New Tennessee Center Offers Affordable Care to Sickle Cell Patients
A team of healthcare specialists is working to coordinate care, reduce ER visits, and spread awareness.
By Kristina Grifantini
When Dr. Michelle Williams first started practicing pediatrics in Nashville, Tennessee, she noticed that many patients with sickle cell disease stopped receiving primary care treatment once they transitioned to adult care.
Patients with the disease can lead functional lives with consistent medical treatment from primary care physicians and specialists. But without regular care, the genetic blood disorder can cause debilitating pain and lead to early death. Once patients hit adulthood, if they don’t have insurance, says Williams, they often live in pain and rely on emergency room visits when the pain is unbearable.
“One parent with sickle cell disease has two kids with the disease,” says Williams. “The couple brings the children to the doctor and the dad is standing up and you can see he’s in pain. He didn’t have insurance at 20 so he had to quit going to the doctor.”
Now, through Working to Improve Sickle Cell Healthcare (WISCH)
, a national quality improvement project led by NICHQ, Williams and a team of other doctors in Nashville are addressing those discrepancies. NICHQ instructs teams in quality improvement techniques aimed at reducing patient visits to the ER, helping patients transition from pediatrics to adult care and promoting education in their communities. The Tennessee team—in addition to other improvement efforts—is coordinating a sickle cell resource center that offers affordable and multi-disciplinary care.
By July, the Tennessee team’s new sickle cell resource annex will reside in the Matthew Walker Comprehensive Health Center
, where Williams is the health director. There, specialists like hematologists, psychologists and OB-GYN doctors will work together with adult and child primary care doctors to provide comprehensive healthcare to their patients. At the new center, patients like the father with sickle cell disease will be treated for preventative and acute care so they don’t have to rely on ER visits.
“When you can’t get insurance it’s hard to go anywhere except the ER and they’re only getting pain management there and not regular check-ups,” says Williams. “By having the sickle cell team in a single health center which offers affordable care, we can see those that don’t have health insurance and they’re given a holistic approach.”
“We’re literally moving our healthcare team,” says Dr. Michael DeBaun, a professor of pediatrics and the director of Vanderbilt Meharry Sickle Cell Disease Center of Excellence. “We’re moving sickle cell disease specialty outpatient care from the hospital setting—Vanderbilt University Medical Center and Meharry Medical College—to this community health center.”

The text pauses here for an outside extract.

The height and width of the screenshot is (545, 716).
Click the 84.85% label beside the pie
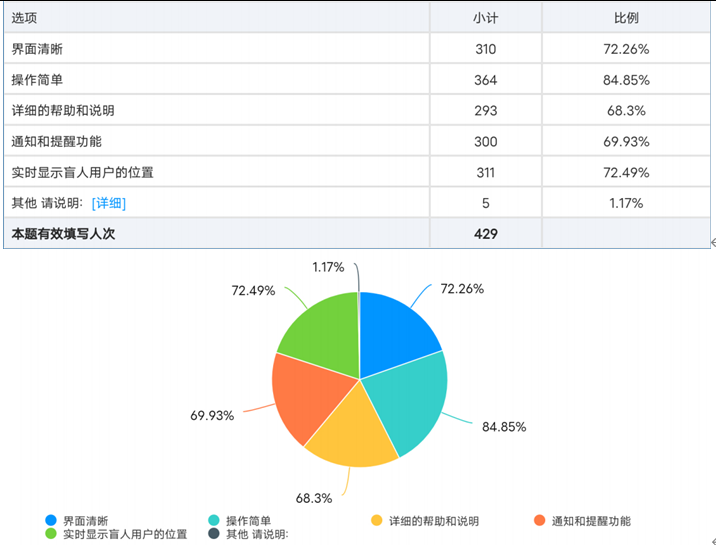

The establishment of their new sickle cell treatment branch will help children continue to receive care that they need as they transition to adulthood, says DeBaun, who leads the local WISCH team of about 20 healthcare professionals and an advisory board consisting of people who have sickle cell disease. Through the WISCH project, funded by HRSA, the team has been able to gain momentum to establish the multi-disciplinary center. Team members have also been able to educate primary care pediatricians and doctors about sickle cell management and carry out community outreach.
“Sickle Cell Sabbaths”
Aside from offering accessible, coordinated sickle cell treatment at the center, the Tennessee improvement team has also been reaching out to their community to provide education and support. One effort, dubbed “Sickle Cell Sabbaths,” featured awareness-building presentations at 10 local churches explaining sickle cell disease and the importance of blood donations as a source of treatment.
“A year ago, we started meeting with the leadership of the African American churches in town and the American Red Cross and established partnerships to conduct Sickle Cell Sabbath,” says DeBaun. He adds that two to three weeks after the presentations, the team and its partners held blood drives with “a good representation from church members and many first-time donors.”
Other outreach events have included bowling parties for teenagers, a zoo outing for families with sickle cell disease, and a professional retreat to educate specialists, primary care doctors, and emergency room workers about interdisciplinary ways to care for the disease.
At future Sickle Cell Sabbaths and outreach events, the team will present more information on the importance of getting tested for sickle cell trait—a condition where a person can pass on sickle cell disease but might not have any symptoms. If two people with sickle cell trait have children, each child will have a one in four chance of having sickle cell disease and a 50% chance of having the trait.
“We think it’s critical for adults who are at risk at having a child with sickle cell receive sickle cell trait counseling to know their status and so they can make informed decisions about having a child,” says DeBaun.